In summer of 2014, Ommy (pictured at left) and Rebecca Irizarry, with their family, were visiting Florida from their hometown near Fort Stewart, GA, to celebrate their wedding anniversary when a tragic accident – a plane crashing onto a Venice, FL beach – took Ommy’s life, as well as their daughter, Oceana’s (below, left), resulting in Ommy becoming a tissue donor and Oceana becoming an organ donor.
Rebecca, an Army combat veteran and a licensed practical nurse, carried out Ommy’s wishes for donation – they had discussed what he wanted – and she made the decision for Oceana to become a donor, because she knew Oceana would want that as well, even though they had not discussed it. A year and a half after the accident, LifeLink of Florida and LifeLink of Georgia partnered to honor Ommy and Oceana on the Donate Life Rose Parade Float, which appeared in the nationally televised Rose Parade on New Year’s Day. The Irizarry’s traveled to Pasadena, CA, to attend the parade, as well as events surrounding the parade – where they spent time with other donor families, met transplant recipients and helped decorate the Donate Life float. Florida and Georgia media covered this story, so they also covered their Rose Parade experiences …and as a result, the parents of the recipient of Oceana’s liver put two and two together and reached out to Rebecca. We helped them navigate early communication.

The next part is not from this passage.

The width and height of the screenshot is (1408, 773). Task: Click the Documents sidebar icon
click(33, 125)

Labor Day weekend of 2016 the Irizarry’s story came full circle when Rebecca put her arms around seven-year-old Branden McNaughton, who is alive today thanks to the liver transplant he received from Oceana Irizarry. The two families, the Irizarry’s and the McNaughton’s, got together in the Bradenton area, spent time getting to know each other and enjoyed some fun in the sun. Rebecca and Kelsey now consider each other family. Kelsey calls Rebecca Brandon Jr.’s “soul mother” for having given him life with her decision about donation.
The below text is excerpted from Rebecca’s own words regarding her experience with donation:
It is safe to say when I made the decision to donate Ommy and Oceana’s tissue and organs, I was in a state of shock. We were on vacation for our anniversary when a plane literally fell from the air onto my family. That day and the days to follow seem like a blur, although every choice I made was informed and deliberate. A million thoughts raced through my head – conversations Ommy had with me where he would speak of what he wanted if he were to die – the memory of me hushing him repeatedly because that thought was too much for me to bear, but what came out of my mouth was simply, yes. Yes, of course. This is one hundred percent what he wanted and although my sweet angel at nine-years-old was never introduced to the idea of organ and tissue donation, it is what she wanted as well. Through this entire experience, this was the easiest decision to make.

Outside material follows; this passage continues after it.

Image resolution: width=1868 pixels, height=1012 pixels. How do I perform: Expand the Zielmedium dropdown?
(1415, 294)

Ommy was a once in a lifetime type of man, the type of man that put himself first by not putting himself first. He would do anything for the ones he loved and whatever he could for complete strangers. He was the type that still stopped on the side of the road to help people out. He had a magnetic personality and to know him, truly was to love him. God, family and love of his country were his priorities. He was an excellent soldier who took his leadership role seriously. He was naturally compassionate and empathetic, and put others’ needs before his own.
Oceana, or Oci, was a caring and selfless girl who was already ahead of her age. Oceana Grace, my little Oci, was an amazing child. Just like her father, she was caring and selfless. She was such a bright child and started to see the “big picture” at a young age. I often had to remind her that she was just a child and not to carry the weight of the world on her shoulders. She was a deep-thinker and cared very much for our environment and future. She was in the gifted program in her school and had a sincere love of learning. Oci was imaginative, artistic, loving, and above all, happy. She was a happy soul and brought joy to all who were blessed to know and love her. She loved reading, playing video games, swimming, snorkeling, dancing and spending time with her family and friends. She was her father’s daughter, in that everything they did together was an adventure.
While Oci and her father, Ommy, continue their adventure after life, with the gifts they gave, others can now begin adventures of their own. When I hugged my baby for the last time, if anything were to make letting her go any easier, it was the knowledge that she was going into surgery to have her organs and tissue donated. God did not give me the miracle I asked for that day, but I know Ommy and Oceana’s gifts are the miracles prayed for by so many others in need and those who love them.
The McNaughton's and Irizarry's met face-to-face Labor Day weekend of 2016. Pictured from rear, left: Kelsey and Brandon McNaughton, Rebecca Irizarry. Front row, from left: Liver recipient Brandon Jr., Ava Irizarry (in red) and Brandon's siblings.